• What to work on:
Transcribe exactly everything in the data below from the line containing "The width and height of the screenshot is (1454, 768)." down to the line containing "911x658 pixels.", both lines included and nothing further.

..........

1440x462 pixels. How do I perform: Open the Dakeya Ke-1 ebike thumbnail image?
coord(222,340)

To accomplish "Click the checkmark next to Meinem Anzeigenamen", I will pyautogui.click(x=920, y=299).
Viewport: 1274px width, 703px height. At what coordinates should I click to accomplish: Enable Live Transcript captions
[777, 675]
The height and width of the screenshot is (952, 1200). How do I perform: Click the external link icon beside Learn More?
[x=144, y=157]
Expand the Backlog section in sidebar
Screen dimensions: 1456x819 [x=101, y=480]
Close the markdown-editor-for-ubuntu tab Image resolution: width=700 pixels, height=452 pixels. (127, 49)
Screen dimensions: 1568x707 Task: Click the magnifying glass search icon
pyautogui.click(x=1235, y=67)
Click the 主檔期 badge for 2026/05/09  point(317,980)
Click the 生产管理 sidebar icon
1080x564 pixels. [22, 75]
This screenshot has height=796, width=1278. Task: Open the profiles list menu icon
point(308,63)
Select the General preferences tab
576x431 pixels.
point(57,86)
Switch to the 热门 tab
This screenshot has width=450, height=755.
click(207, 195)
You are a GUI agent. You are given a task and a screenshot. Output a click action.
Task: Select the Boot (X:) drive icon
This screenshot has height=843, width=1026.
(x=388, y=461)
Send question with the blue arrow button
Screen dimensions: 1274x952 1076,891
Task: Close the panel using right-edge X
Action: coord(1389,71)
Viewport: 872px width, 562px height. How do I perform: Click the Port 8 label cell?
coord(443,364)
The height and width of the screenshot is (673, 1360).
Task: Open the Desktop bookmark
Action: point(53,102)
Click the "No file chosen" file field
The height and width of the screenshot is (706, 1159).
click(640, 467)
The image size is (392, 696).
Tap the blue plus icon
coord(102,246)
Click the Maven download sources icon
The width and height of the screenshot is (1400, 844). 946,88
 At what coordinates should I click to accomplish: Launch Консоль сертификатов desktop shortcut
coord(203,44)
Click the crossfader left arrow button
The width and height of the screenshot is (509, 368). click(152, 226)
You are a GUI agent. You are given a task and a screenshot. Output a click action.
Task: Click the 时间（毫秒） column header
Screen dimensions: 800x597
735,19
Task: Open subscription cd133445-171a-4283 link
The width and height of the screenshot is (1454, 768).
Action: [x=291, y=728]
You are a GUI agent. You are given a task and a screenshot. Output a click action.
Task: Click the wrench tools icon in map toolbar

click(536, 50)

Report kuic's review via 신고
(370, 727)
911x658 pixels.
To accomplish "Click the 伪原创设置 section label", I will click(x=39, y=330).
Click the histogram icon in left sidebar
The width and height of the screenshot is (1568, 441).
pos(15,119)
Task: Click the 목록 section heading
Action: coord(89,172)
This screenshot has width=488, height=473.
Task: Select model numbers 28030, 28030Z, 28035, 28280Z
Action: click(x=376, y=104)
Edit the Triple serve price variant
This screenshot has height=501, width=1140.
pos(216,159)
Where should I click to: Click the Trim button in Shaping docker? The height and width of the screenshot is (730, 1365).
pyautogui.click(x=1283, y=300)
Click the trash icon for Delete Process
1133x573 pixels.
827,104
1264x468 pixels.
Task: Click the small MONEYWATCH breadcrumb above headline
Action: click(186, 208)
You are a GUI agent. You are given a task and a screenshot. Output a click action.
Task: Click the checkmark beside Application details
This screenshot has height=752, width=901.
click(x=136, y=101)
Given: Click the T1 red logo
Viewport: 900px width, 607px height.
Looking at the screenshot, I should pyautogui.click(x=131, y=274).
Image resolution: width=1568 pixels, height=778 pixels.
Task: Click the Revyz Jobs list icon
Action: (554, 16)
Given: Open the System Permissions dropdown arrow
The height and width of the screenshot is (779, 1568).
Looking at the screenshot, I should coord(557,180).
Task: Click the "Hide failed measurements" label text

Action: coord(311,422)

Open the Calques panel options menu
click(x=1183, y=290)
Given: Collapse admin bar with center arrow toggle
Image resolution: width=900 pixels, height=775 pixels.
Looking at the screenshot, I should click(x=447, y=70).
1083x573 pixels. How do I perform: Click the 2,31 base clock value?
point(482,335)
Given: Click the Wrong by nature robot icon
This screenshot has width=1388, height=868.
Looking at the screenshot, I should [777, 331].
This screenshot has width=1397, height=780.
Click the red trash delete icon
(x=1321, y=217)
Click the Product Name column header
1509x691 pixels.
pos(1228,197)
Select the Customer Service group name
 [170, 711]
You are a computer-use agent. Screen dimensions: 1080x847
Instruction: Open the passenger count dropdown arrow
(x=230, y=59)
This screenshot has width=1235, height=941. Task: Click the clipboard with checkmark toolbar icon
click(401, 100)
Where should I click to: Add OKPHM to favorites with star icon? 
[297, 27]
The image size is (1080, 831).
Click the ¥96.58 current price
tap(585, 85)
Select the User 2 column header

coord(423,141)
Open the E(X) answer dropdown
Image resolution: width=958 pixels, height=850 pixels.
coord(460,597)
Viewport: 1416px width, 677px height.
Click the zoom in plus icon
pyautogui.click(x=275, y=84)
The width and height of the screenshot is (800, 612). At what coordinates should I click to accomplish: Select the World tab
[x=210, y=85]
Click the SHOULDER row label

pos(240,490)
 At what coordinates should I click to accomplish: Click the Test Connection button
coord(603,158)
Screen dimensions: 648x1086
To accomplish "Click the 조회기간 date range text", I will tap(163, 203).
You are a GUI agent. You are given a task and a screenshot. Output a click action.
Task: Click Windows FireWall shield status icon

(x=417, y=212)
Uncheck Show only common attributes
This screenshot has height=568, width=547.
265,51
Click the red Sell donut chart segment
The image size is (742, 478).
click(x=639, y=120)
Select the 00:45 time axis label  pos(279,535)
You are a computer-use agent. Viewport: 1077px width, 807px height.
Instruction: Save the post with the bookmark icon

..........

• Answer to the problem:
The width and height of the screenshot is (1454, 768).
Action: [x=291, y=728]
You are a GUI agent. You are given a task and a screenshot. Output a click action.
Task: Click the wrench tools icon in map toolbar

click(536, 50)

Report kuic's review via 신고
(370, 727)
911x658 pixels.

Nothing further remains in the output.